With regards to the current back and forth about giving Iranian President Ahmadinejad a platform at Columbia University and elsewhere during his visit to the United States, it seems to me that we are never badly served by allowing speech, however abhorrent. Free speech doesn't mean we have to give this nutjob a podium, but (1) he's a world figure and already has a pretty huge podium whenever he wants to spew his nonsense, and (2) forbidding him to speak (or visit Ground Zero) makes us look like the bad guys. If we really believe in the free exchange of ideas and opinions, we need to live up to it.
Ahmadinejad is clearly crazy and despotic. Exposing his lunacy for all to see doesn't hurt us. Acting like we're the moral police and suggesting we'll shut down anyone we disagree with does hurt us.
3 comments:
I agree with you but I don't really see why Columbia invited him in the first place. I mean, he was going to be speaking at the UN anyway. And, frankly, I think Columbia and most of these academic institutions are completely hypocritical on the issue of free speech. If Columbia had invited a controversial speaker on the right, all the liberals would have been going bananas, like Stanford is about Rumsfeld. I'm all for free speech, but it has to be the same for both sides. (Now you are going to mock me for being a "conservative.")

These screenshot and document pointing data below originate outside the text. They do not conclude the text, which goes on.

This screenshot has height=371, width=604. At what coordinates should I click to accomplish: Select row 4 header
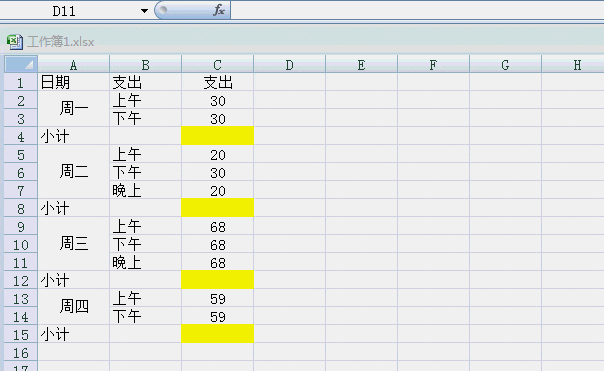(x=21, y=136)
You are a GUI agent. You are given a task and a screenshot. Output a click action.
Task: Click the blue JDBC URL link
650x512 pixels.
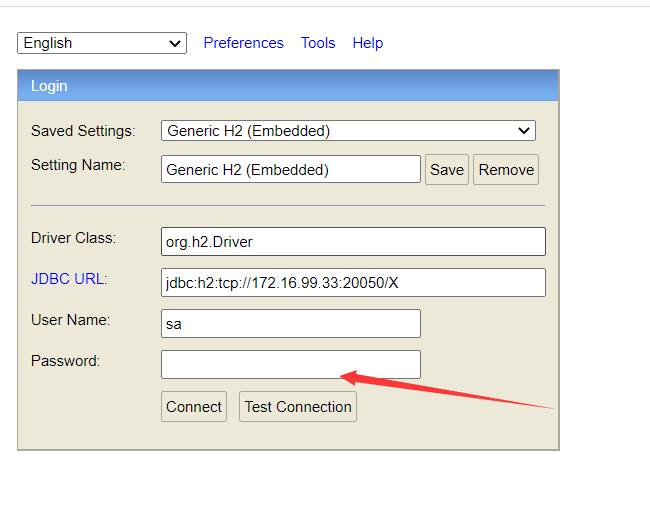pos(67,279)
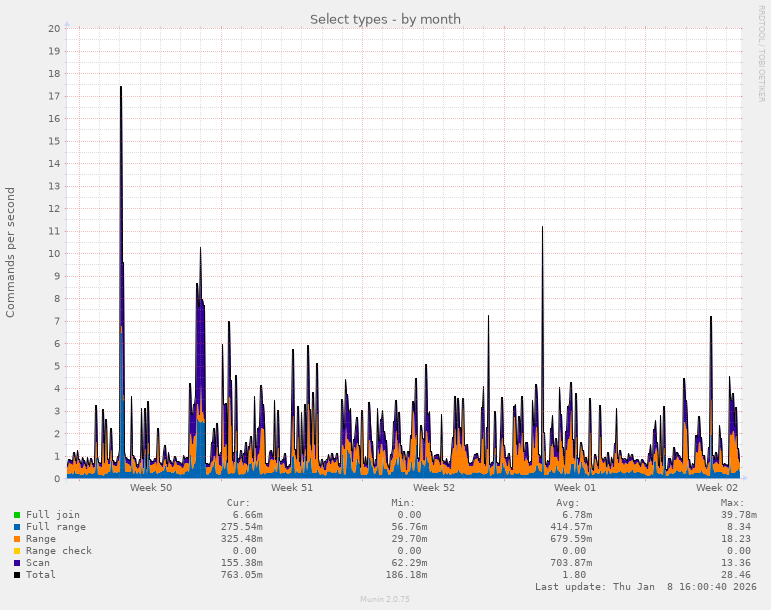Select the purple Scan legend swatch
The height and width of the screenshot is (610, 771).
[x=17, y=562]
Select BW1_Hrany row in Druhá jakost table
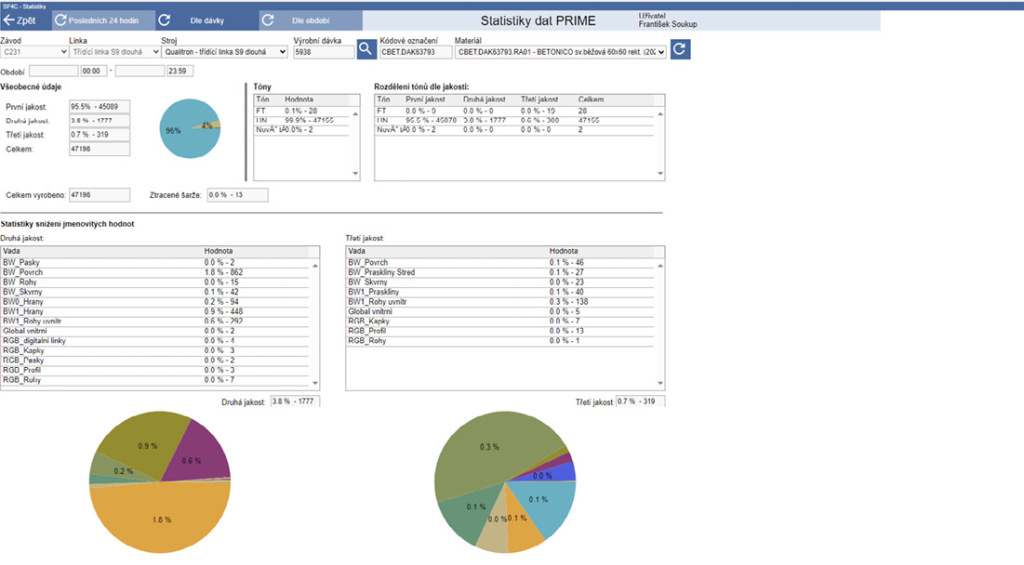 (x=100, y=311)
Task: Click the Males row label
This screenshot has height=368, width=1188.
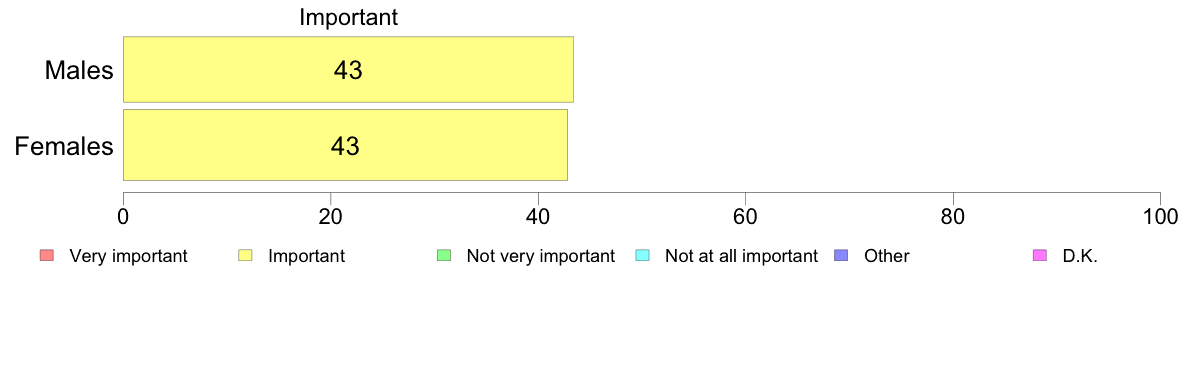Action: click(x=80, y=70)
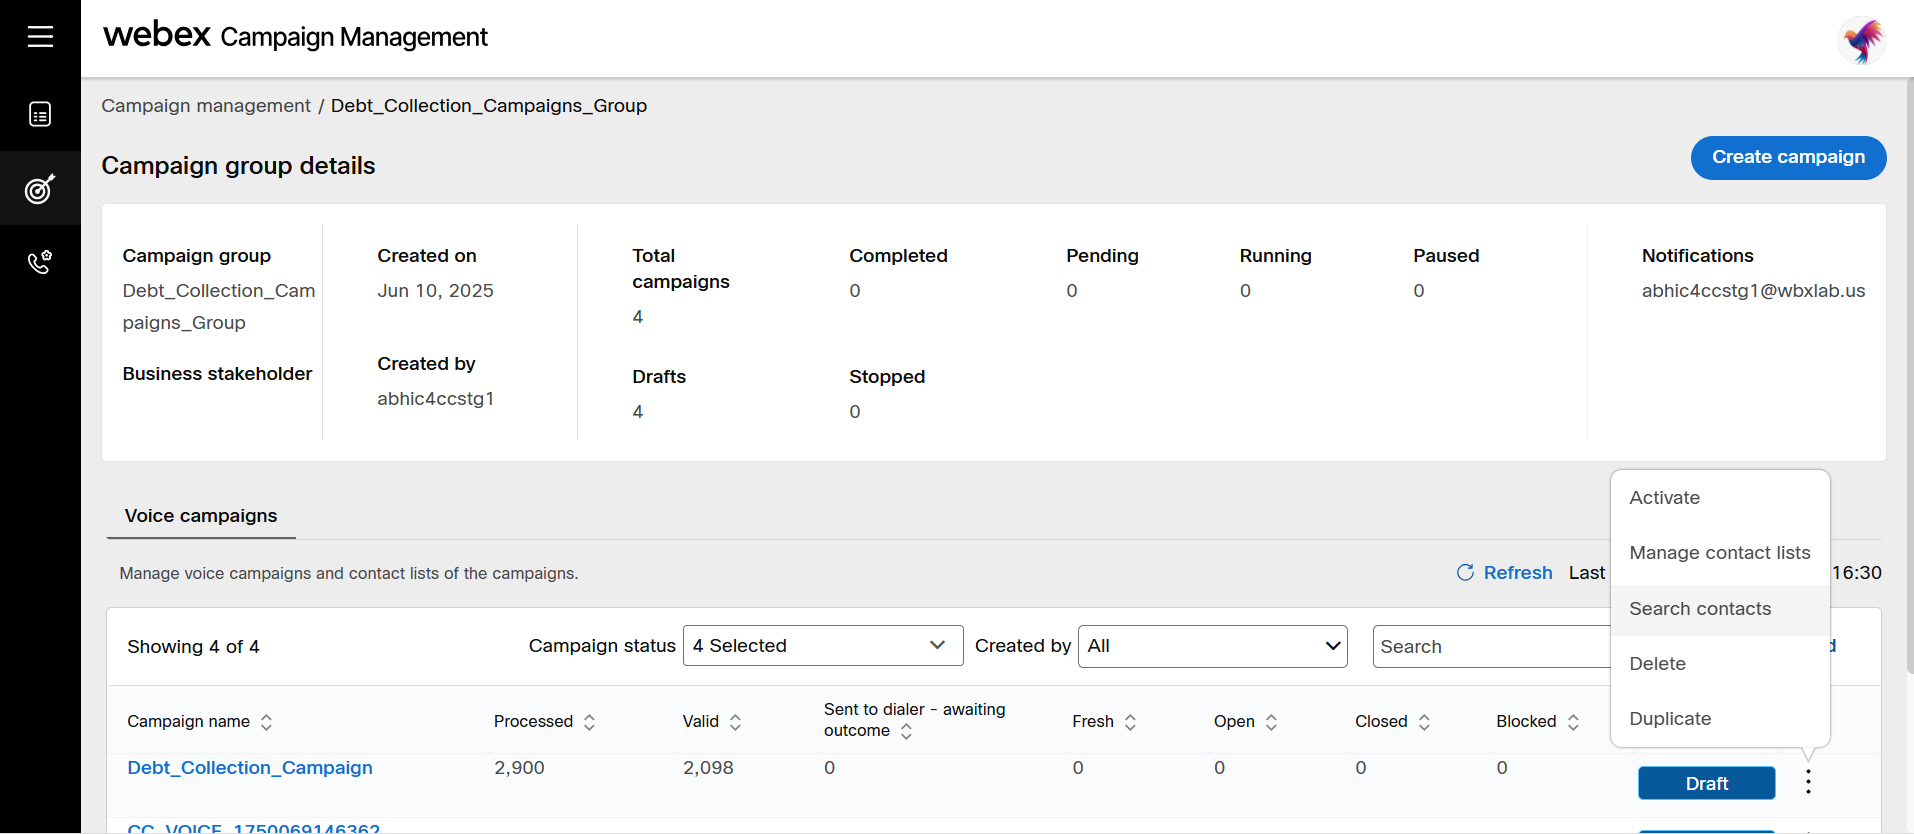Screen dimensions: 1914x834
Task: Sort by Valid column
Action: tap(735, 722)
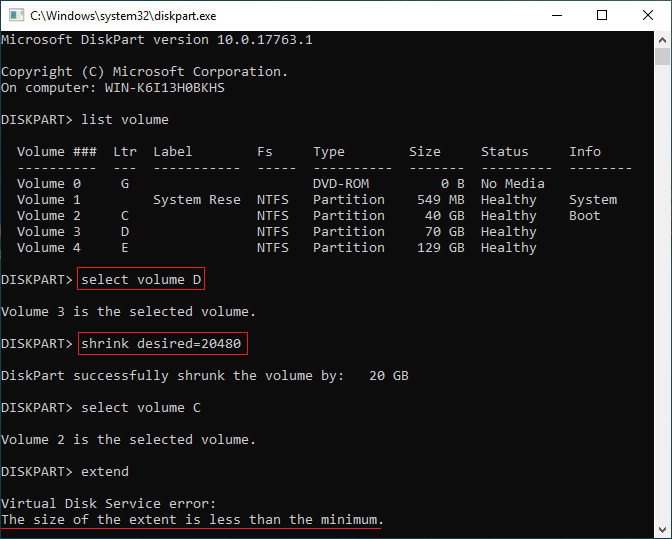Click the 'select volume C' command line

pos(141,407)
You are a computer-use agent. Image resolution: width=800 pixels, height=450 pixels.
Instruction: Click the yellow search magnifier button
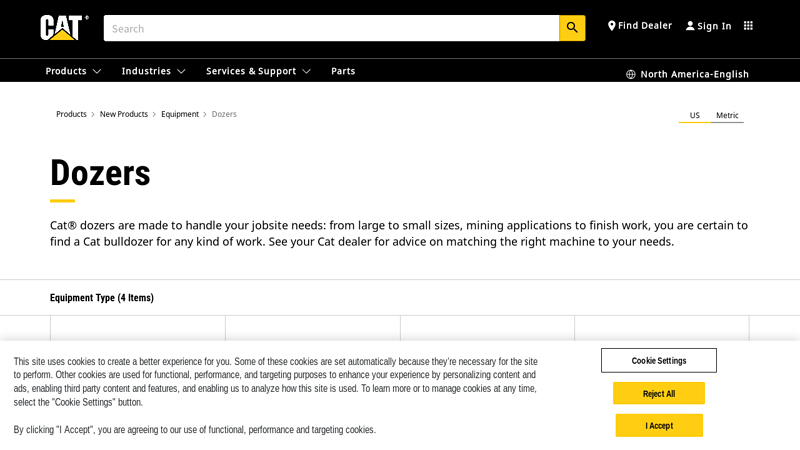tap(572, 28)
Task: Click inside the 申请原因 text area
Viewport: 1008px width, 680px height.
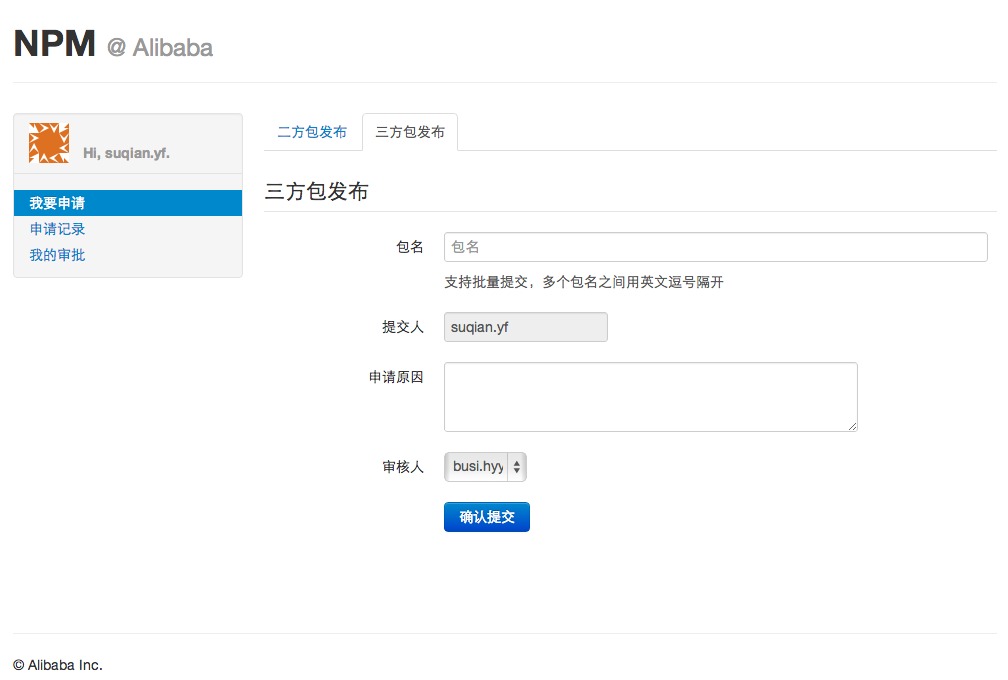Action: (x=650, y=396)
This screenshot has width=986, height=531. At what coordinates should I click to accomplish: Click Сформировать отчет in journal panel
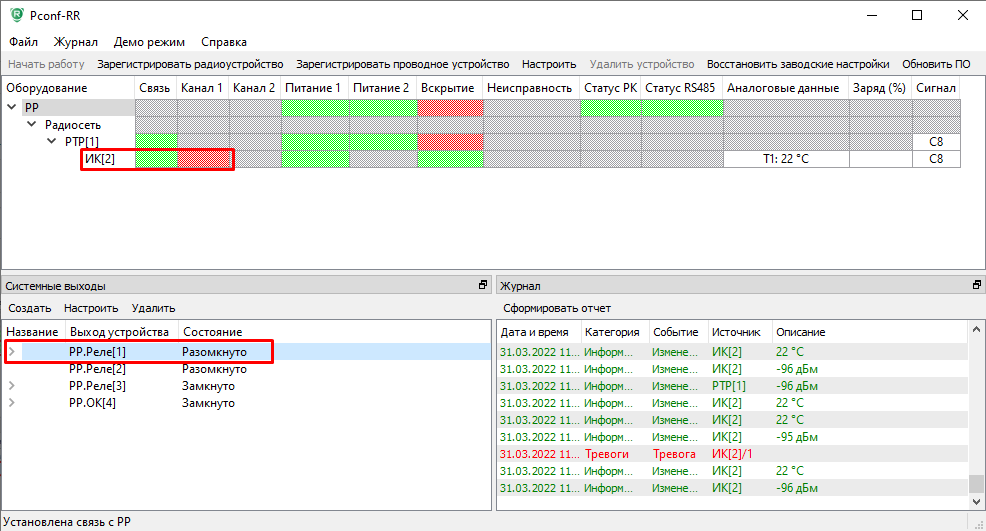[x=557, y=308]
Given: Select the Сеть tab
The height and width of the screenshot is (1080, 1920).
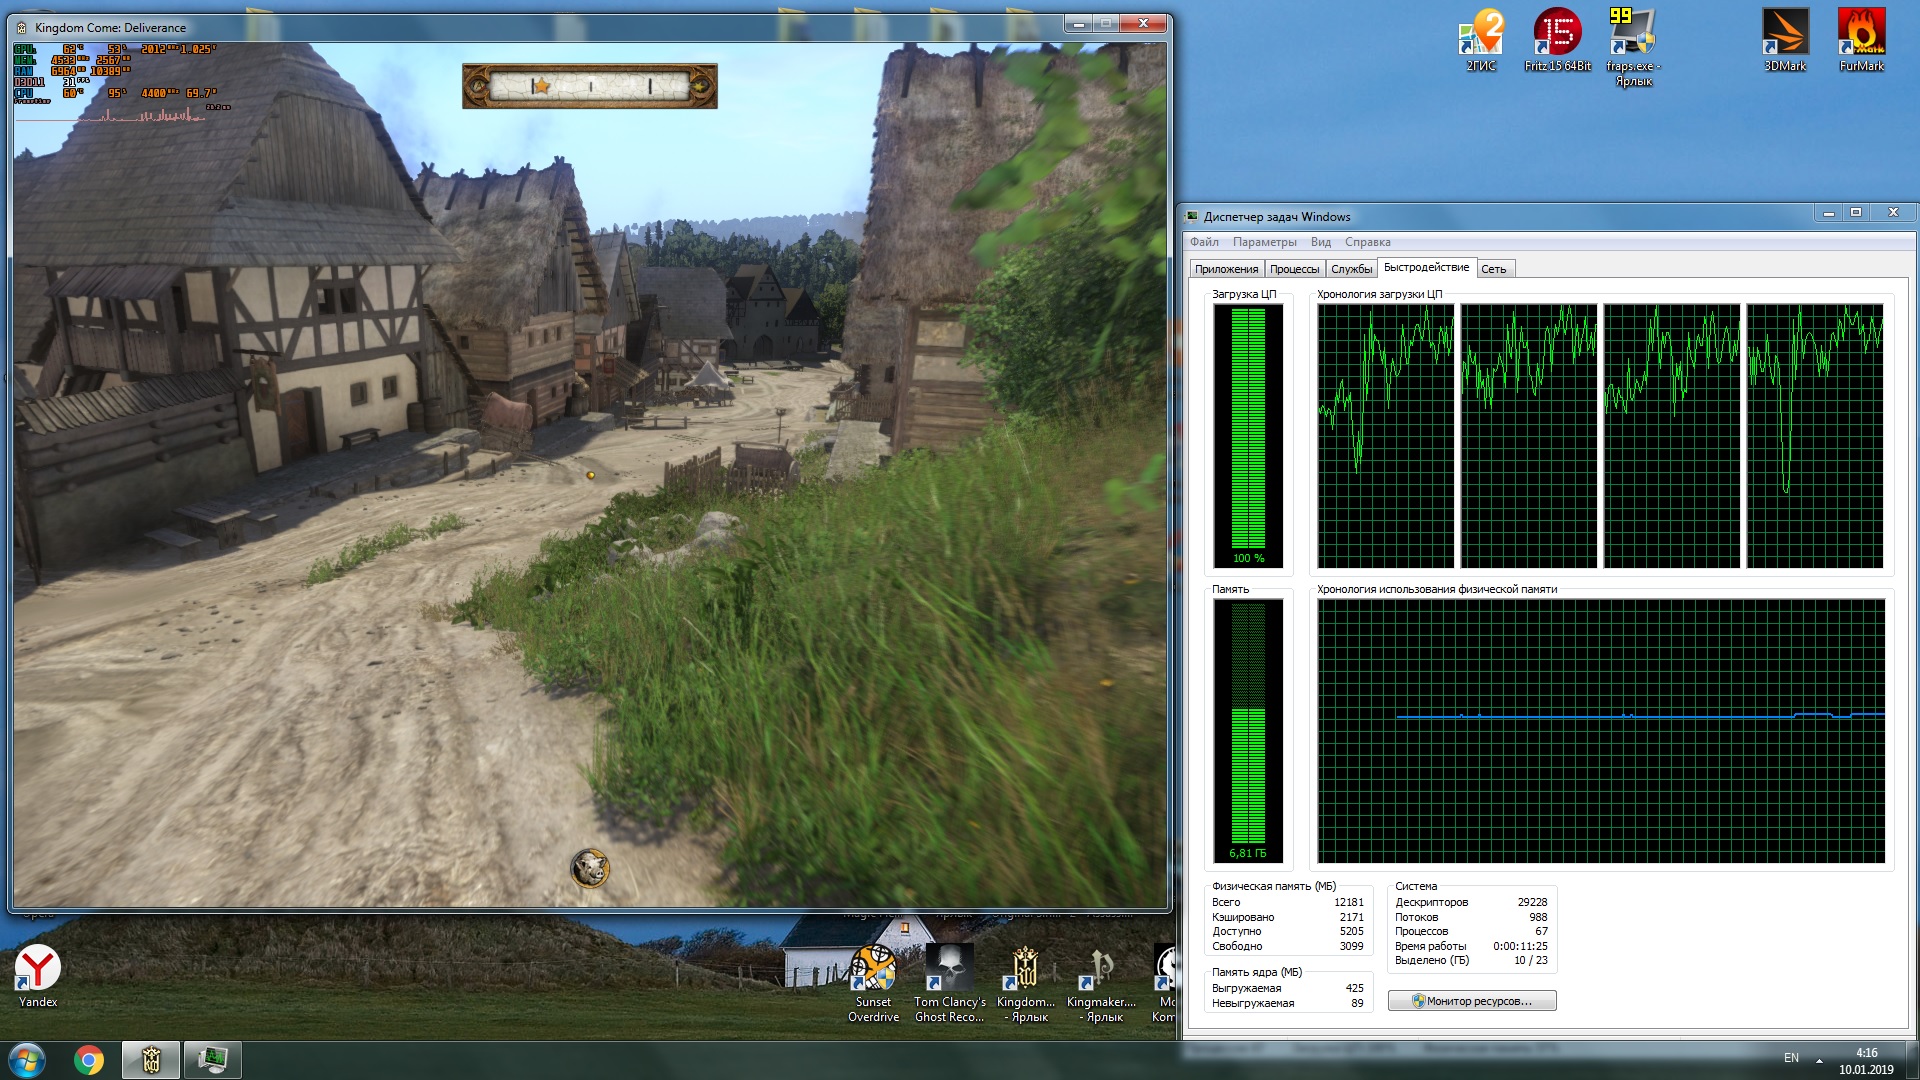Looking at the screenshot, I should [1493, 269].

If the point was, as it seemed to be, to confront him on the Holocaust and Israel, that was pointless because he has already made his positions clear. He obviously wasn't going to back off of them and say, oh you are right. There were other points that would have been more relevant and I don't know if they were discussed. However, once they invited him, it was incumbent upon them to let him speak and not try to control the agenda. To me, the president of Columbia made a fool of himself by attacking Ahmadinejad before he even had a chance to speak (apparently to compensate for having invited him in the first place) and, then, by trying to engage If you were going to invite him in the first place, then let him speak and, then ask questions. If the only point was to call him names, why bother? It's not as if the things he said were a big surprise. As it was, he can claim he was speaking in a hostile environment--which he was. It reminded me of the time before the invasion when Sean Hannity invited some antiwar protesters on the show and then tried to force them to say what he wanted them to say.
At the same time, I do think that having him speak made him look worse. I think a lot of Iranians look at him with some embarrassment, much as we do Bush. And I agree with you that they should have let him go to Ground Zero. First, no one is claiming that Iran was behind the attacks, and, second, what was he going to do, start dancing on the site?
I find myself a bit surprised at where I come down on this issue. I'm an enormous liberal (seriously, I have a bit a weight issue), and a big fan of free speech. But didn't this guy say one of his main goals was destroying the US? Fuck him. He can't come to our house.
Ahtitan,
Since the United Nations is headquarted in the US, it's a bit difficult to keep him out.